L’implication du SIAAP en Afrique a été rendue possible grâce à la loi Oudin-Santini votée en février 2005 qui autorise à la coopération décentralisée. Elle permet aux collectivités locales d’aider directement des communes des pays en voie de développement. C’est très intéressant parce que la coopération décentralisée pousse à aller au plus  près des personnes et permet aux  communes et aux maires de monter ensemble un projet. Le SIAAP est un moteur très fort de la coopération décentralisée. Nous sommes présents en Afrique et dans beaucoup de pays dans le monde. Aujourd’hui une immigration massive vers la France va déstabiliser et les pays  d’Afrique et la France.  Il faut donc aider à sédentariser ces personnes. La France a plus intérêt à investir en Afrique, notamment francophone.

Et vos actions sur le sol africain ?

J’accompagne les projets sur place avec le SIAAP. J’ai travaillé au Cameroun avec une femme très active, Célestine Ketcha Courtès, la nouvelle ministre de l’Habitat et du Développement  urbain. Quand la ministre est venue frapper à la porte du SIAAP, nous avons commencé par un petit projet de construction de dix toilettes sèches dans les écoles et de quatre dans les marchés. Des projets entièrement financés par le SIAAP. Nous avons ensuite créé une usine de traitement de l’ensemble des boues,  un projet cette fois financé par différents partenaires du SIAAP. Nous envisageons de faire la même chose à Yaoundé, avec lancement des travaux à la fin de l’année,  par un financement européen. La présence du SIAAP, et ces ingénieurs, est alors un gros « plus » pour les investisseurs.
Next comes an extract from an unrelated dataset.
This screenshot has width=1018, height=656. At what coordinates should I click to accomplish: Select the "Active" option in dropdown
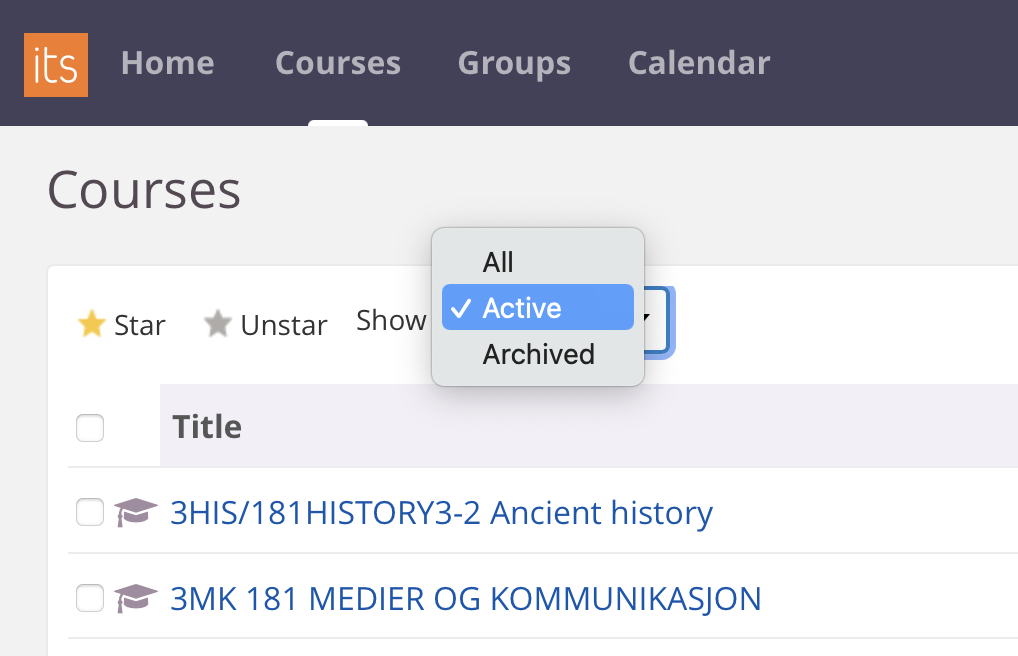point(537,308)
La présence du SIAAP, et ces ingénieurs, est alors un gros « plus » pour les investisseurs.

A titre d’exemple également, nous avons réalisé un autre projet d’assainissement à Kara, dans le nord du Togo : une station de récupération des eaux sales acheminées ensuite vers une usine de traitement. C’est un projet peu coûteux car nous n’avons pas eu besoin de grandes infrastructures, le dénivellement naturel du sol sur le site  a permis l’écoulement facile de l’eau. Quant à l’usine de traitement, elle a été  faite d’une piscine remplie de sable et plantée de bambous qui évitent, qu’à travers le sable, l’eau ne crée de rigoles. C’est l’exemple typique de ce que nous essayons de faire en Afrique. C’est une méthode très simple et très écologique qui peut être entretenue à moindre coût par les populations sur place.

En 2017, vous avez rencontré à Paris le 1er adjoint au maire de Brazzaville. Quelle a été la suite de cette rencontre ?

 Nous y travaillons. Avec Patrick Trémège, le président de la commission Coopération décentralisée au SIAAP, nous devons nous rendre à Brazzaville les jours ou les semaines qui viennent. Je vous en dirai plus le moment venu. L’objectif de cette première rencontre avait été de rester en contact. Nous venons de relancer pour avoir un rendez-vous avec le maire et le ministre. Nous avons un gros projet à Brazzaville qui se trouve sur la table des négociations concernant la création d’une usine de transformation de boue. Nous allons  installer des fosses qui vont recueillir les eaux sales des ménages pour les acheminer ensuite à la station d’épuration.

D’où vous vient cet intérêt pour le continent africain ?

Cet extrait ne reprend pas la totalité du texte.